### PROBLEMAS A RESOLVER
- A) Reproduza fielmente, no texto sobre manchetes de acidentes, tudo o que vai de "Mas não foi" até "o motorista morreu.".
- B) Segundo o texto sobre manchetes de acidentes, onde estavam todos os que morreram no acidente de avião na França?
- C) Prossiga com o texto sobre manchetes de acidentes a partir da última frase apresentada.

### SEÇÃO DE TEXTO

□ □ □ □ □ □ □

Mas não foi nada disso que aconteceu. A chamada de poucas linhas do tablóide explica que a vaca foi atropelada por um carro de passeio, o qual acabou capotando e, em conseqüência, o motorista morreu.

Notícias sobre acidentes com aviões também provocam interpretações variadas e alguma confusão: "Avião cai na França e mata 60". Você pode imaginar que a aeronave caiu sobre a praça de uma bucólica cidadezinha do interior francês justamente num dia de feira. A tragédia só não foi maior porque muitas pessoas saíram correndo ao perceberem que o avião voava muito baixo, soltava uma fumaça estranha e percebia-se, pelo barulho, que seu motor falhava.

Você está mais uma vez enganado. O avião não caiu na cabeça de ninguém. Todos os que morreram estavam dentro dele. Mas para se certificar disso é preciso ler pelo menos o resumo do fato na capa.

Manchetes como a da vaca atropelada são pouco freqüentes, mas títulos atribuindo a culpa das mortes ao avião são cometidos rotineiramente. Carros pequenos e grandes, caminhões e ônibus também são tratados como responsáveis pelos acidentes, porque eles caem na ribanceira "matando o motorista" e, às vezes, também as outras pessoas que estavam com ele no veículo.

□ □ □ □ □ □ □

### DADOS FORNECIDOS
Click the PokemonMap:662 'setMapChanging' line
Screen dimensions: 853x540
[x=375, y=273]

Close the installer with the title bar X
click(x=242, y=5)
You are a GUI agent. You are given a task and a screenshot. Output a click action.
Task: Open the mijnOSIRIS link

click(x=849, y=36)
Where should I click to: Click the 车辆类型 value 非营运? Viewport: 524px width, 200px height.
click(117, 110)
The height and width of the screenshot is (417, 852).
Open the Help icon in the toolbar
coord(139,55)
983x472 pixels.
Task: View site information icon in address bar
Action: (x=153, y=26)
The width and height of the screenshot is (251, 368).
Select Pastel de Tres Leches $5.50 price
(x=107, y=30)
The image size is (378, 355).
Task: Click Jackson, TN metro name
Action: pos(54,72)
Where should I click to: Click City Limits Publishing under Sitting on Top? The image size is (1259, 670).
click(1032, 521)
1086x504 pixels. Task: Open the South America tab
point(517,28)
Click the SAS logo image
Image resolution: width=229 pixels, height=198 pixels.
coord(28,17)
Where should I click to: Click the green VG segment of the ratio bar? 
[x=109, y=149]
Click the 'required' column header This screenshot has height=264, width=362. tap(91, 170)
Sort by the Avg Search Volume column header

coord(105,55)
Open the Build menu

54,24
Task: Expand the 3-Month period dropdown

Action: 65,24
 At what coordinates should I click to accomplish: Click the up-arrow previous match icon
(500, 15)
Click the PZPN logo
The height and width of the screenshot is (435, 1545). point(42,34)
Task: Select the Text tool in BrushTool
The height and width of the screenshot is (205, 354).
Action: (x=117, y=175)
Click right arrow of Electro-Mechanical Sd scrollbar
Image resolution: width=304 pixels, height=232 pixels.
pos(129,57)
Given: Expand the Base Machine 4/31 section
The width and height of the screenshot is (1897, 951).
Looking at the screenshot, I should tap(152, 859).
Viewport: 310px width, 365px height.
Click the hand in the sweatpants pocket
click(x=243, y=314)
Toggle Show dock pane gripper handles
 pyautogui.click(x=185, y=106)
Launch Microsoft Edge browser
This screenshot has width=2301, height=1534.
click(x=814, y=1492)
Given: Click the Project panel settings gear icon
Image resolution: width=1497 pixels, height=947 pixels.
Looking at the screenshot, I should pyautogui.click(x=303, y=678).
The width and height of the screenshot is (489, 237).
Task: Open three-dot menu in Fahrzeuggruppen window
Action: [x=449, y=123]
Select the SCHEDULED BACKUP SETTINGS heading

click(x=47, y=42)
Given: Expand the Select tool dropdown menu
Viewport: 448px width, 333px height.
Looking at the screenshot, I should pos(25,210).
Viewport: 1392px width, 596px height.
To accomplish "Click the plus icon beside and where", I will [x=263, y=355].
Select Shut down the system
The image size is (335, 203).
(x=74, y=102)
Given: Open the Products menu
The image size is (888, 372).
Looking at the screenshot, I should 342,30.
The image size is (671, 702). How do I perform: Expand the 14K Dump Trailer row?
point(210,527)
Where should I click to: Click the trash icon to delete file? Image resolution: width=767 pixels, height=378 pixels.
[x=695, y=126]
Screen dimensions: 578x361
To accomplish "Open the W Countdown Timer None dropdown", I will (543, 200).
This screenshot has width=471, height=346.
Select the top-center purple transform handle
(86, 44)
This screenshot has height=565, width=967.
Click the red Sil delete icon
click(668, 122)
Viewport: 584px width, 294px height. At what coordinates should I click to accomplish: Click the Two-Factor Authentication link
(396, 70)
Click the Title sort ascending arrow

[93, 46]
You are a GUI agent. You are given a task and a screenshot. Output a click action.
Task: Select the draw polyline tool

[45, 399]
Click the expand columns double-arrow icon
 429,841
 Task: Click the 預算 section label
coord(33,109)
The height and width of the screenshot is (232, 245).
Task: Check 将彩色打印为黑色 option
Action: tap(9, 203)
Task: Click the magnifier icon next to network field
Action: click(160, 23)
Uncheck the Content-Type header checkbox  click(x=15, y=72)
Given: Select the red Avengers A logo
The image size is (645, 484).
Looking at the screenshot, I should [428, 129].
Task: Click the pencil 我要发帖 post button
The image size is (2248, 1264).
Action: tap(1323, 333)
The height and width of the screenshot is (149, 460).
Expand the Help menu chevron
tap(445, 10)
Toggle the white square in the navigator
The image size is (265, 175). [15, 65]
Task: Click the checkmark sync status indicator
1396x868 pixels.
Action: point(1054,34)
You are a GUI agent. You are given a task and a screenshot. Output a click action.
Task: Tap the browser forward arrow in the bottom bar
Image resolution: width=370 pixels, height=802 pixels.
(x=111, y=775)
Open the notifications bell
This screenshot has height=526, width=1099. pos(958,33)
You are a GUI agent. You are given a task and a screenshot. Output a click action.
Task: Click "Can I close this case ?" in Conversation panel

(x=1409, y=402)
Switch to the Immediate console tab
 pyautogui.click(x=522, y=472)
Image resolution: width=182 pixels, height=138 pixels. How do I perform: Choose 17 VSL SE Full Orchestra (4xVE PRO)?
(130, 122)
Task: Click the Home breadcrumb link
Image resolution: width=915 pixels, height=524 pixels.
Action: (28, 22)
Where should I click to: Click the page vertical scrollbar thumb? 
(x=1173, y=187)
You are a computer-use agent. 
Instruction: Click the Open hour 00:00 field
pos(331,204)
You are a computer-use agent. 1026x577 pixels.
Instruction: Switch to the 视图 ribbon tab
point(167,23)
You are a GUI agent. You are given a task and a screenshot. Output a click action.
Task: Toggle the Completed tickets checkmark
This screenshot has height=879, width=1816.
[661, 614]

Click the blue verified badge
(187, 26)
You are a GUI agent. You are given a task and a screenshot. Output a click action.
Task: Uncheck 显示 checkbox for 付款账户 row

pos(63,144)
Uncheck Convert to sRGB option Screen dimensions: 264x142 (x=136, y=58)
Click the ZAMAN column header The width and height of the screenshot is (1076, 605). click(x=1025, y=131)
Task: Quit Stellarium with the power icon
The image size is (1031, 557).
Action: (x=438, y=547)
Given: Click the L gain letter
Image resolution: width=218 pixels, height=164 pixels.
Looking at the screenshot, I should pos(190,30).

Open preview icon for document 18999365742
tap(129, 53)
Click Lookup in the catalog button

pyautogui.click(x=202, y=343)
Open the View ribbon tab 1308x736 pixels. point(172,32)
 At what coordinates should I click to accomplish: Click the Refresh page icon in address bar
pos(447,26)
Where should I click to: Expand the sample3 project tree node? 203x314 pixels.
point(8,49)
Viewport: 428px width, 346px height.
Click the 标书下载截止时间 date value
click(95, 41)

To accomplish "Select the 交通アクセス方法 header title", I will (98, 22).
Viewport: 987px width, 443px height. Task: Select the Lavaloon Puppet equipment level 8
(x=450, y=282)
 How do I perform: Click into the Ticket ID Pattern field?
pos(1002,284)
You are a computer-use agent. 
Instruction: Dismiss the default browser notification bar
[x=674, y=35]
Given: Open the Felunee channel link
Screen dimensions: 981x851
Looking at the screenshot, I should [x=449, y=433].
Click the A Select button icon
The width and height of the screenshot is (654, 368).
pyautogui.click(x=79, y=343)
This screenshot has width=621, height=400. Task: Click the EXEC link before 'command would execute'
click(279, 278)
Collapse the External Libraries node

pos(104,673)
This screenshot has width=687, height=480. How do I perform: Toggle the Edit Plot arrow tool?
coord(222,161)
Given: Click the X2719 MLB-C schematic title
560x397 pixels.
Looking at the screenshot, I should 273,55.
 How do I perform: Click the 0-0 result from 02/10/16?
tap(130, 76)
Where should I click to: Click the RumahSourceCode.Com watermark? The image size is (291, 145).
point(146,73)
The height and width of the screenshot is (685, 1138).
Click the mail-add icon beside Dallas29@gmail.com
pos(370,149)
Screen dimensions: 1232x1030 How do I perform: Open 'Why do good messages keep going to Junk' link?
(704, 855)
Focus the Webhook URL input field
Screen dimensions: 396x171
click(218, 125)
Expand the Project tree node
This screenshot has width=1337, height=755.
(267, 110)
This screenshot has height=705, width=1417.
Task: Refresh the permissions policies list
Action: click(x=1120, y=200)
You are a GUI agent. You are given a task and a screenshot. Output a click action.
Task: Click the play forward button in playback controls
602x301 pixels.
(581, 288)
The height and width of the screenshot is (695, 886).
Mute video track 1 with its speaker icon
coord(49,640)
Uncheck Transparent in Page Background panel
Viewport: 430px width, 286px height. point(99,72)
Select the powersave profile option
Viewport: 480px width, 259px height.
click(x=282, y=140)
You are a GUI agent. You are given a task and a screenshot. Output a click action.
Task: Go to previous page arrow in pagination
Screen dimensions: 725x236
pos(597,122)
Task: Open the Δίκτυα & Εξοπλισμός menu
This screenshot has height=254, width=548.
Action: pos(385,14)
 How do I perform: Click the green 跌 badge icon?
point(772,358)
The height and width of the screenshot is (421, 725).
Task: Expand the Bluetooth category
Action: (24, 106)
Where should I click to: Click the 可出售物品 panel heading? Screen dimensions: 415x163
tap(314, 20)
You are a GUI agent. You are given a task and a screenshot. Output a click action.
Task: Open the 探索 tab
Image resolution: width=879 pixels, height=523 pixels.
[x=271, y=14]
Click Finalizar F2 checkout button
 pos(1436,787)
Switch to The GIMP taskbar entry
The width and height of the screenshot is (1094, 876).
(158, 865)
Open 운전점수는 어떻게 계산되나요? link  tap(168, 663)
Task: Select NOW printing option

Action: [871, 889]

□ □ □ □ □ □ □

### RESPOSTAS POR TAREFA
- A)
Mas não foi nada disso que aconteceu. A chamada de poucas linhas do tablóide explica que a vaca foi atropelada por um carro de passeio, o qual acabou capotando e, em conseqüência, o motorista morreu.

- B) Dentro do avião.

- C)
Sem mudanças

É claro que morreram em conseqüência da queda ou porque o carro pegou fogo. Raramente o automóvel pode ser considerado o causador direto das mortes. Mas o editor ou seu auxiliar muitas vezes tem que se contentar com a primeira versão da manchete que digitou e, sorte grande, apresenta o número de caracteres determinado no diagrama (ou "cardápio").

Pouquíssimos leitores estranham e nenhum deles reclama ao jornal. E se acaso alguém reclama não sai na seção de cartas. Talvez por isso os redatores não tenham a preocupação de evitar esses títulos. Na verdade, a busca de formas de titulação não-convencionais e que correspondam aos fatos descritos requer um pouco mais de tempo que o deadline concede. Como a pressão sobre o horário de fechamento das edições está cada vez maior para os jornais chegarem às bancas mais distantes no horário exigido pelos leitores que acordam muito cedo, e, além disso, ninguém reclama, os títulos dos jornais continuarão sendo produzidos dessa forma. É como um jogo: está escrito assim, mas quer dizer assado. "Vaca atropelada mata um", "Combustível vai sofrer novo aumento" (e você, leitor, vai sofrer pagando mais pela gasolina ou pelo álcool).

Assim a vida segue.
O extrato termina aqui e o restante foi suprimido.